(The records begins)
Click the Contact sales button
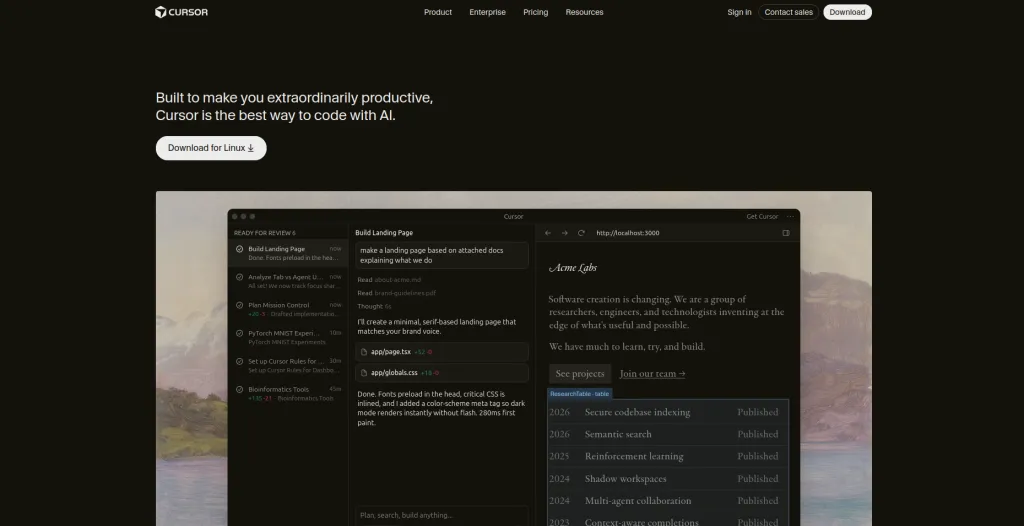 click(x=788, y=12)
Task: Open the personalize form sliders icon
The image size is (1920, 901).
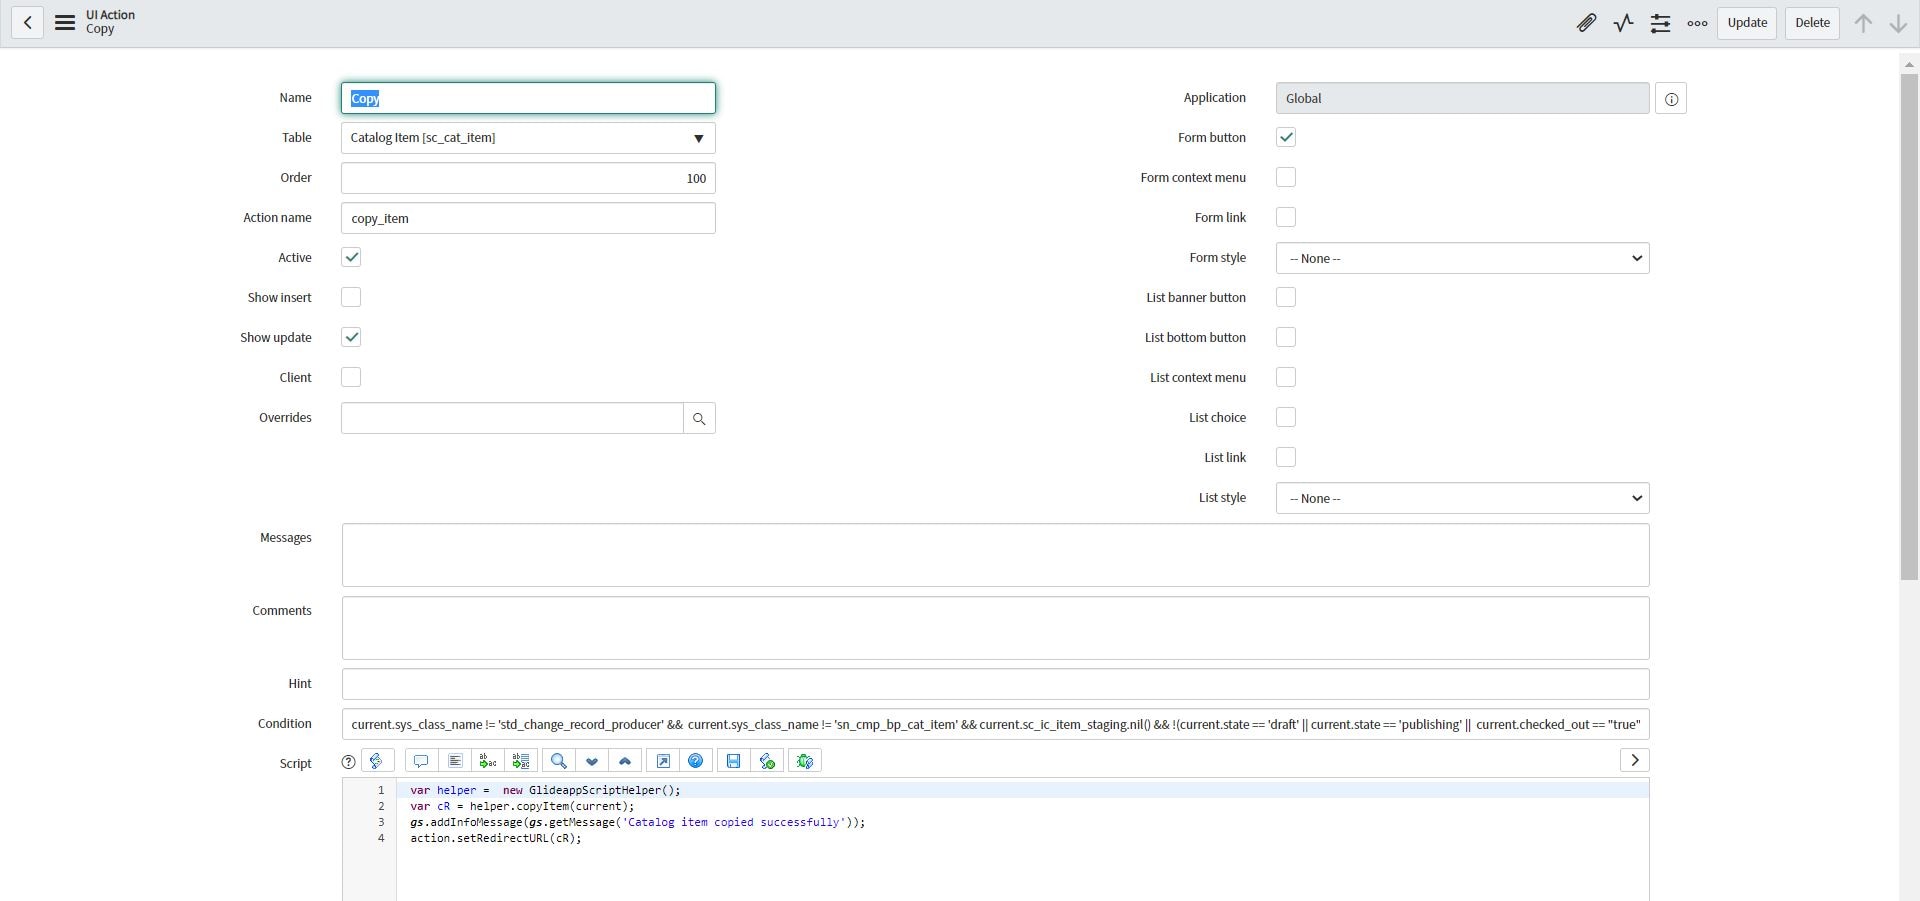Action: (1660, 23)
(The records ends)
The preceding entries are to be returned verbatim, with every picture excluded.

Click the Contact sales button
 click(x=788, y=12)
Task: Open the personalize form sliders icon
The image size is (1920, 901).
Action: (1660, 23)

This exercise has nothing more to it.